Ever and anon some curule magistrate, in his fringed toga, with his lictors, in number proportioned to his rank, would come sweeping through the dense crowd; or some plebeian officer, with his ushers and beadles; or, before whom the ranks of the multitude would open of their own accord and bow reverentially, some white-stoled vestal virgin, with her fair features closely veiled from profane eyes, the sacred fillets on her head, and her lictor following her dainty step with his shouldered fasces. Street musicians there were also, and shows of various kinds, about which the lower orders of the people collected eagerly; and, here and there, among the white stoles and gayly colored shawls of the matrons and maidens, might be seen the flowered togas and showy head-dresses of those unfortunate girls, many of them rare specimens of female beauty, whose character precluded them from wearing the attire of their own sex.
"Ha! Fabius Sanga, whither thou in such haste through the crowd?" cried a fine manly voice, to a patrician of middle age who was forcing his way hurriedly among the jostling mob, near to the steps of the Comitium, or building appropriated to the reception of ambassadors.
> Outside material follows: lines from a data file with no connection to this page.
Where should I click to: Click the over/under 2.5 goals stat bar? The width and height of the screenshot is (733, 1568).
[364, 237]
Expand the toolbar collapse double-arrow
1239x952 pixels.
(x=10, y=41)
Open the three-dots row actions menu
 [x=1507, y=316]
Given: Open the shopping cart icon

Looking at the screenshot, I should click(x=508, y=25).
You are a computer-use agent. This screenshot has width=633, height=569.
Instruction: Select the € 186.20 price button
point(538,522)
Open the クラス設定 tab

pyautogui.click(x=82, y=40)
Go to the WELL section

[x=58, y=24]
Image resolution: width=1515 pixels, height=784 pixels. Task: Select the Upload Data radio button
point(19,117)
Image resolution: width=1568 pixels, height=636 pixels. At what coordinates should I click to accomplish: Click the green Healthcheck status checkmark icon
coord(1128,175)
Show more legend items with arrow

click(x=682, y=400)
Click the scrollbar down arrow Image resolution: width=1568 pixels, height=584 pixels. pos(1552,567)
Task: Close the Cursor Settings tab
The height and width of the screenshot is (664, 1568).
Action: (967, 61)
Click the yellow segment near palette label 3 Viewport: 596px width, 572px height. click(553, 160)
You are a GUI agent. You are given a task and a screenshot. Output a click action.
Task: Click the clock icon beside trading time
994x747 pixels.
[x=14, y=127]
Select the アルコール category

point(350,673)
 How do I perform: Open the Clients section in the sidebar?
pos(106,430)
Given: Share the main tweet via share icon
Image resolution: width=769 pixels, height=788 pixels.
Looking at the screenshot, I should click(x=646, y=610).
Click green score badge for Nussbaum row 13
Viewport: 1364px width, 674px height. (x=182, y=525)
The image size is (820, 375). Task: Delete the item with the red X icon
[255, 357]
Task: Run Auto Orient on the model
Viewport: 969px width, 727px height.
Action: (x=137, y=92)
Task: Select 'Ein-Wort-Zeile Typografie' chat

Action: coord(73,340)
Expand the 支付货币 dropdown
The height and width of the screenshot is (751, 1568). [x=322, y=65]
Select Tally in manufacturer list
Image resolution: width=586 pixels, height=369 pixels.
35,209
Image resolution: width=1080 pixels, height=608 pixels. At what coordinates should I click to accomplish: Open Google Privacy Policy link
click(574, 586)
The person thus addressed turned his head quickly, though without slackening his speed.
"Ah! is it thou, Arvina? Come with me, thou art young and strong; give me thy arm, and help me through this concourse."
"Willingly," replied the young man. "But why are you in such haste?" he continued, as he joined him; "you can have no business here to-day."
"Aye! but I have, my Paullus. I am the patron to these Gallic ambassadors, who have come hither to crave relief from the Senate for their people. They must receive their answer in the Comitium to-day; and I fear me much, I am late."
"Ah! by the Gods! I saw them on that day they entered the city. Right stout and martial barbarians! What is their plea? will they succeed?"
"I fear not," answered Sanga, "They are too poor. Senatorial relief must be bought nowadays. The longest purse is the most righteous cause! Their case is a hard one, too. Their nation is oppressed with debt, both private and public; they have been faithful allies to the state, and served it well in war, and now seek remission of some grievous tributes. But what shall we say? They are poor—barbarians—their aid not needed now by the republic—and, as you know, my Paullus, justice is sold now in Rome, like silk, for its weight in gold!"
"The more shame!" answered Paullus. "It was not by such practices, that our fathers built up this grand edifice of the republic."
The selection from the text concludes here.